Work instruction: Each entry has to be reproduced in full, exactly as given.

Extracted information:

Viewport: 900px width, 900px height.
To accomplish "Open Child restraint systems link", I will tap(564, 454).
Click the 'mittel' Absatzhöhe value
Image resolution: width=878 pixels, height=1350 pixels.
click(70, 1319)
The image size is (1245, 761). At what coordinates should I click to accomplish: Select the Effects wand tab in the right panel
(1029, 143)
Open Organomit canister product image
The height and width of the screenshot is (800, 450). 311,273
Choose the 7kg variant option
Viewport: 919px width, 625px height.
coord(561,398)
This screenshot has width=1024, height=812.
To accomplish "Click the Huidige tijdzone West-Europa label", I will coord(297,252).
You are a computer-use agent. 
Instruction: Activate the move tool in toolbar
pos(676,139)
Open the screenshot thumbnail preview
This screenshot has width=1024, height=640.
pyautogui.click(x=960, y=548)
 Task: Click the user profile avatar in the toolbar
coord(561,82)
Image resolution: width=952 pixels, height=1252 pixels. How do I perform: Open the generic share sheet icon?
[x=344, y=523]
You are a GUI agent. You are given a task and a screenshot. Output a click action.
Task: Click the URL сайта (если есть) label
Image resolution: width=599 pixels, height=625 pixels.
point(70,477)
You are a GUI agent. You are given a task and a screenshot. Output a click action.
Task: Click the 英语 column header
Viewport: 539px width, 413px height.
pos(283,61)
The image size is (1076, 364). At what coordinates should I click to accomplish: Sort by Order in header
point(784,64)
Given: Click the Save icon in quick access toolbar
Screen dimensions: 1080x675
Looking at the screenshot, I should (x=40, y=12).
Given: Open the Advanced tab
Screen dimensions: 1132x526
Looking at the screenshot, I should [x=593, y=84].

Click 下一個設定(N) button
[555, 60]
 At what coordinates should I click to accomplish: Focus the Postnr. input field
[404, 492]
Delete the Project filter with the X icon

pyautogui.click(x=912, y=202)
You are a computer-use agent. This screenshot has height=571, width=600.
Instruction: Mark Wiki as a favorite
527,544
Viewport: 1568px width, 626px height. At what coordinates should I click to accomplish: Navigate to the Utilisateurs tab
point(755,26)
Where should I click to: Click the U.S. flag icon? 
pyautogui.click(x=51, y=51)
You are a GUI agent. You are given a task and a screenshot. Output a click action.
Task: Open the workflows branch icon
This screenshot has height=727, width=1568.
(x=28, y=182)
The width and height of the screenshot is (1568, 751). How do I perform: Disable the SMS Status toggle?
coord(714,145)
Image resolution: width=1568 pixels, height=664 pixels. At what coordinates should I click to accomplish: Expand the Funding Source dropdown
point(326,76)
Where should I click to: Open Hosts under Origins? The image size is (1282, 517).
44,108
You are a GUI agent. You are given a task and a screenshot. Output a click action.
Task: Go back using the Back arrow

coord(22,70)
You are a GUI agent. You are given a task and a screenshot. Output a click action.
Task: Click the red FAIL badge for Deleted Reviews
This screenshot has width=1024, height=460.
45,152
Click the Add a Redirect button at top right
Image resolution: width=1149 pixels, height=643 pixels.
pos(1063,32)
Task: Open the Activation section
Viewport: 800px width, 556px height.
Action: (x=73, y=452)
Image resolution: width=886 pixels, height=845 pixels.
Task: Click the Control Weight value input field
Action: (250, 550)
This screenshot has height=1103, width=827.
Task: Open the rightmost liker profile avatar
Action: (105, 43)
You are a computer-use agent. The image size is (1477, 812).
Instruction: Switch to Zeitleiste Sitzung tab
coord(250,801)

Response to the task:
Viewport: 900px width, 900px height.
To accomplish "Open Child restraint systems link", I will tap(564, 454).
Click the 'mittel' Absatzhöhe value
Image resolution: width=878 pixels, height=1350 pixels.
click(70, 1319)
The image size is (1245, 761). At what coordinates should I click to accomplish: Select the Effects wand tab in the right panel
(1029, 143)
Open Organomit canister product image
The height and width of the screenshot is (800, 450). 311,273
Choose the 7kg variant option
Viewport: 919px width, 625px height.
coord(561,398)
This screenshot has width=1024, height=812.
To accomplish "Click the Huidige tijdzone West-Europa label", I will coord(297,252).
You are a computer-use agent. 
Instruction: Activate the move tool in toolbar
pos(676,139)
Open the screenshot thumbnail preview
This screenshot has width=1024, height=640.
pyautogui.click(x=960, y=548)
 Task: Click the user profile avatar in the toolbar
coord(561,82)
Image resolution: width=952 pixels, height=1252 pixels. How do I perform: Open the generic share sheet icon?
[x=344, y=523]
You are a GUI agent. You are given a task and a screenshot. Output a click action.
Task: Click the URL сайта (если есть) label
Image resolution: width=599 pixels, height=625 pixels.
point(70,477)
You are a GUI agent. You are given a task and a screenshot. Output a click action.
Task: Click the 英语 column header
Viewport: 539px width, 413px height.
pos(283,61)
The image size is (1076, 364). At what coordinates should I click to accomplish: Sort by Order in header
point(784,64)
Given: Click the Save icon in quick access toolbar
Screen dimensions: 1080x675
Looking at the screenshot, I should (x=40, y=12).
Given: Open the Advanced tab
Screen dimensions: 1132x526
Looking at the screenshot, I should [x=593, y=84].

Click 下一個設定(N) button
[555, 60]
 At what coordinates should I click to accomplish: Focus the Postnr. input field
[404, 492]
Delete the Project filter with the X icon

pyautogui.click(x=912, y=202)
You are a computer-use agent. This screenshot has height=571, width=600.
Instruction: Mark Wiki as a favorite
527,544
Viewport: 1568px width, 626px height. At what coordinates should I click to accomplish: Navigate to the Utilisateurs tab
point(755,26)
Where should I click to: Click the U.S. flag icon? 
pyautogui.click(x=51, y=51)
You are a GUI agent. You are given a task and a screenshot. Output a click action.
Task: Open the workflows branch icon
This screenshot has height=727, width=1568.
(x=28, y=182)
The width and height of the screenshot is (1568, 751). How do I perform: Disable the SMS Status toggle?
coord(714,145)
Image resolution: width=1568 pixels, height=664 pixels. At what coordinates should I click to accomplish: Expand the Funding Source dropdown
point(326,76)
Where should I click to: Open Hosts under Origins? The image size is (1282, 517).
44,108
You are a GUI agent. You are given a task and a screenshot. Output a click action.
Task: Go back using the Back arrow

coord(22,70)
You are a GUI agent. You are given a task and a screenshot. Output a click action.
Task: Click the red FAIL badge for Deleted Reviews
This screenshot has width=1024, height=460.
45,152
Click the Add a Redirect button at top right
Image resolution: width=1149 pixels, height=643 pixels.
pos(1063,32)
Task: Open the Activation section
Viewport: 800px width, 556px height.
Action: (x=73, y=452)
Image resolution: width=886 pixels, height=845 pixels.
Task: Click the Control Weight value input field
Action: (250, 550)
This screenshot has height=1103, width=827.
Task: Open the rightmost liker profile avatar
Action: (105, 43)
You are a computer-use agent. The image size is (1477, 812).
Instruction: Switch to Zeitleiste Sitzung tab
coord(250,801)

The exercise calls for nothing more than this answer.